Ok, I get the seed/state space vs. cycle length bit. So it can theoretically generate all of the permutations of a shuffle if you re-key/re-seed periodically. But you can't guarantee that it actually will, right? It is possible that, for all 2^128 keys, and in all 2^128 cycles there are some shuffles that AES will never generate (in other words, some sequences of 52 numbers that will never be generated) so you effectively have a 0% chance of hitting them.

From a cryptanalysis standpoint I think that's consistent -- the probability of generating any particular single shuffle is astronomically low, so the difference between the actual probability and 0% is probably outside the realm of what's computationally feasible.

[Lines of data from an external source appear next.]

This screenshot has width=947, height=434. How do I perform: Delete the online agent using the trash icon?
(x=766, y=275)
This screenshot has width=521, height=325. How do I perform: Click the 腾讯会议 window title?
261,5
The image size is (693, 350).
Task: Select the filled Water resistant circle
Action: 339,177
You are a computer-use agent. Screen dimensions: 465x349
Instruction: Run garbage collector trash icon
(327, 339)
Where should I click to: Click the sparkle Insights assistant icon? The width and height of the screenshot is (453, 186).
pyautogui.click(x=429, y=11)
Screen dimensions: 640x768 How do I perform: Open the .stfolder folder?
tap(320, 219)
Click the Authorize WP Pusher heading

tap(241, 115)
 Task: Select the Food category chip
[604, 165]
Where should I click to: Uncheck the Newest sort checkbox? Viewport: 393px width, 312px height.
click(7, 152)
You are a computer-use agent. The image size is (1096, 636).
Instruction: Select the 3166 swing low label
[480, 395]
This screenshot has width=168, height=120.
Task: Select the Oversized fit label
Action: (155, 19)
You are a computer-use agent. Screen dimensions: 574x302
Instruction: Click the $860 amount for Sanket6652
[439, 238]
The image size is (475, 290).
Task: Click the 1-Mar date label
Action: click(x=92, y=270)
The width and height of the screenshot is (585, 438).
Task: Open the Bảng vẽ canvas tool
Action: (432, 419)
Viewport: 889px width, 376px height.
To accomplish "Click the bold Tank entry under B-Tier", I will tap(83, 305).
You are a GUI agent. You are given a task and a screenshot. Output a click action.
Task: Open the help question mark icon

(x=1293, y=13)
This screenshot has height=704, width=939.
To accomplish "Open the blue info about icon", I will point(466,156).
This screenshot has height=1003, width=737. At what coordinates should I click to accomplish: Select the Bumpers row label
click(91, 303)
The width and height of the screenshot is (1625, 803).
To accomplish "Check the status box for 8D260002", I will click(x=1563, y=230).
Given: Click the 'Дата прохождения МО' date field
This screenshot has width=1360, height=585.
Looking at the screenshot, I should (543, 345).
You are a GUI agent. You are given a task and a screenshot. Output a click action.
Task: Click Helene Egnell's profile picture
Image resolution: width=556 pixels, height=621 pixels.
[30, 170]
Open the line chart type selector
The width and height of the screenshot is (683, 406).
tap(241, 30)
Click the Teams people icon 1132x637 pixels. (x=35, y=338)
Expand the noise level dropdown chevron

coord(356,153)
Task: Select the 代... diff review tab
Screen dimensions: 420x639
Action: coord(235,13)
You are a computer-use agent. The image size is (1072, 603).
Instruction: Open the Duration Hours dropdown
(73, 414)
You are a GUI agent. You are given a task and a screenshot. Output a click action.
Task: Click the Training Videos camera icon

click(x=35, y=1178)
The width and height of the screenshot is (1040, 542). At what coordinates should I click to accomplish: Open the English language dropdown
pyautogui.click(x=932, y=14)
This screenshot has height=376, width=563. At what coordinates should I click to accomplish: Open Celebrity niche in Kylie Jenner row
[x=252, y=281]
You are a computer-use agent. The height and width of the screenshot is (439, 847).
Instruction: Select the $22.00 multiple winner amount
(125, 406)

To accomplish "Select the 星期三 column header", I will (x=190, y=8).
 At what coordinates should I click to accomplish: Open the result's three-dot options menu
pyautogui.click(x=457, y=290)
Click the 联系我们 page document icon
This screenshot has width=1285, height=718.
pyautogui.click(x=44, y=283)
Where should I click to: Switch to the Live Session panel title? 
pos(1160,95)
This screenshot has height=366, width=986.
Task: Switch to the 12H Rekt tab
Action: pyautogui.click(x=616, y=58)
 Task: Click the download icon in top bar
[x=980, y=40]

But with something like MT19937 I can show that its at least possible for every outcome to have a non-zero probability. Perhaps this is just interesting academically, but maybe not if you're actually playing a card game for instance?

No, that cannot be guaranteed. Equidistribution in 52 dimensions requires necessarily a minimum state size of 52 log_2(52) bits, which we don't even have. Even if we did, it could not be guaranteed anyway.

You have already covered the distinction between guaranteed equidistribution and not, so I don't think there is much to add there. I do think the concern is mostly academic, since the difference between a subsequence that doesn't exist and one that will never be reached before the universe collapses is irrelevant to the user. I will note that Richard Brent, someone who is much better qualified than I to discuss this, has argued against the usefulness of equidistribution: http://maths-people.anu.edu.au/~brent/pub/pub240.html

I think you have to hit every permutation, at least for AES, because AES is reversible.

In particular, if there were some 0 <= y < 2^128 such that AES_k(x) != y for all 0 <= x < 2^128, then there must also be some z such that two different values x1 and x2 encrypt to the same value, which can't happen if AES is reversible.

Sure but I don't immediately see how that equates to a proof of its ability to produce every combination of, say, 52 consecutive numbers... Just that it will produce every possible individual number. In PRNG-parlance it shows 1-dimensional equidistribution but not 52-dimensional (or generally (k, w)-dimensional) equidistribution. Or is there another pigeonhole step I'm missing?